I think he actually likes it - he craves physical contact and will stand sideways between me and the kitchen counter sometimes while I'm cooking, so he's sandwiched in between. I just leaned into him to hold him in place against the wall. As long as I stand right in front of his shoulder he can't get past me, but his head is free and he can see what's going on. If he tries to run past me in the hall to chase a kitty, I smash him against the wall to stop him - works every time, LOL! 



> Originally Posted By: JKlatskyIsn't Halloween Great!! We worked on something similar too...Now everytime the doorbell rings Argos runs to lay on his bed by the door and waits for his hot dog!


We didn't do anything quite so advanced (great idea, BTW!), but as calm as they were and as readily as they went into a down, I probably could have if I had thought about it in advance and been more organized. I was kinda making things up as I went along, but they both have mats that I could have brought out and laid near the entryway. Hmmm.....







The leashes were totally loose and I probably could have dropped them, but with small children a few feet away I thought it better to be safe than sorry. They'd probably only try to lick them, but little kids get frightened by and knocked down easily by big dogs and I'd hate to have that happen.


----------



## Kayos and Havoc (Oct 17, 2002)

I'm going trick or treating at your house!!!!! What a good job you do with the pups!!!!


----------



## Lynn_P (Mar 17, 2004)

That's GREAT Deb.. good dogs!


----------



## AK GSD (Feb 27, 2008)

I can just imagine them dressed up in costumes and helping you hand out the candy next year! Good Job!


----------



## Woodreb (Oct 27, 2008)

We did something similar with Caleb and Aodhán. DH handed out candy and everytime the door bell rang I made the dogs go to their pillows and give me focus. It worked out well, but we didn't have nearly as many trick or treaters. Aodhán was really good and pretty much stayed on her pillow. I think Caleb got up and went to the door once when I had to leave the room and it was our neighbors at the door. But he was well behaved at the door so I was happy even though he got up.


----------



## Cassidy's Mom (Mar 30, 2003)

> Originally Posted By: WoodrebBut he was well behaved at the door so I was happy even though he got up.


That would be good enough for me too!







I just want them to not get so excited at the door, and especially not to bark at people when they first come in, or jump on them.
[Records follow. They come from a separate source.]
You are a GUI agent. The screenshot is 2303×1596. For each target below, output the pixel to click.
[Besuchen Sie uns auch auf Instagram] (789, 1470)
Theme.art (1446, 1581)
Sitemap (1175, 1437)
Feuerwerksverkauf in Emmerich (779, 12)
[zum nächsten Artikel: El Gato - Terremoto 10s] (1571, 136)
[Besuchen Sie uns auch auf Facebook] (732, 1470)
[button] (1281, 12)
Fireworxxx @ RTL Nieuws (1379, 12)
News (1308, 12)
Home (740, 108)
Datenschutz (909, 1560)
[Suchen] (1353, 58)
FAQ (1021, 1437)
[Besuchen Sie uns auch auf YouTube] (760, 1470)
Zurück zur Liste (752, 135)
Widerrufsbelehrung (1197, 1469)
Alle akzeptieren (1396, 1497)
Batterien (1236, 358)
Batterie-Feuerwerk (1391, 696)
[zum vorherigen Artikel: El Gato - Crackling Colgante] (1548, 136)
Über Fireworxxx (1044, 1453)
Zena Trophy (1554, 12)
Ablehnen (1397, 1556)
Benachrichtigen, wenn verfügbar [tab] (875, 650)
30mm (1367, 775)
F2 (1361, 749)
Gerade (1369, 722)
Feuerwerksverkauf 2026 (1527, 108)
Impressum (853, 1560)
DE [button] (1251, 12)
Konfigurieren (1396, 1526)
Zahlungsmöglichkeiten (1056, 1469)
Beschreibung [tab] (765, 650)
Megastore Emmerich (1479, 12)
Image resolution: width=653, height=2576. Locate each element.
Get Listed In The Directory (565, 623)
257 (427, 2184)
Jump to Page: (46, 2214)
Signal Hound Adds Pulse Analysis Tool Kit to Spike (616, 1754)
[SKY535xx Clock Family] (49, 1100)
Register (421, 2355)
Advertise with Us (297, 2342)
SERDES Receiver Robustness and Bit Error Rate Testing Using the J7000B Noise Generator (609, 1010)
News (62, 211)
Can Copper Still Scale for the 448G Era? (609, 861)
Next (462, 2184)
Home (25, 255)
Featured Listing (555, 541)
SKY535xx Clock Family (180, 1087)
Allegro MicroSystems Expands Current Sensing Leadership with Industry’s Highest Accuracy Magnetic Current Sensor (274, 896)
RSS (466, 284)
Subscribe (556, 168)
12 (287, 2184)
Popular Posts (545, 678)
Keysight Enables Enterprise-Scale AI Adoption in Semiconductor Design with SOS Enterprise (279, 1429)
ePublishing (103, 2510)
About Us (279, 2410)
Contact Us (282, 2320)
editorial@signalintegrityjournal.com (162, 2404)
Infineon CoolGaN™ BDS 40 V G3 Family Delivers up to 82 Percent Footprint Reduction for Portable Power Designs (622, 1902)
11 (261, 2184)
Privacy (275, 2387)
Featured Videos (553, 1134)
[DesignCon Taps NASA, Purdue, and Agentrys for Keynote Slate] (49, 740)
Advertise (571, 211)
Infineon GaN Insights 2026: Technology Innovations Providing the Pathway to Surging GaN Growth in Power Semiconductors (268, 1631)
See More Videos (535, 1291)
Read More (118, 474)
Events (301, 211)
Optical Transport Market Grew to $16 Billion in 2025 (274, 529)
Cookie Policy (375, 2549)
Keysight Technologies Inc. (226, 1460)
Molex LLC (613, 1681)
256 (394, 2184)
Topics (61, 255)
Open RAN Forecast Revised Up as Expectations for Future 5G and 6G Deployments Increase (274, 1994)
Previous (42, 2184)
They do settle down and are calm and friendly, but it's a PITA until we get to that point. Alert barking is fine, but when I invite someone into the house it should STOP! I'm really hoping that this has some long term effect and they'll be better the next time we have someone over.


----------



## Fodder (Oct 21, 2007)

> Originally Posted By: Cassidys Mom we don't get company often enough to really work on it as much as I'd like.


i did mention that i was moving back right.... right?


----------



## Cassidy's Mom (Mar 30, 2003)

Ooooh, a willing victim.....er, _volunteer_


----------



## Bridget (Apr 5, 2004)

Congratulations! I missed a bet, as I should have used trick-or-treat as a training experience at our house too. I didn't think of it and just locked Heidi in our bedroom.


----------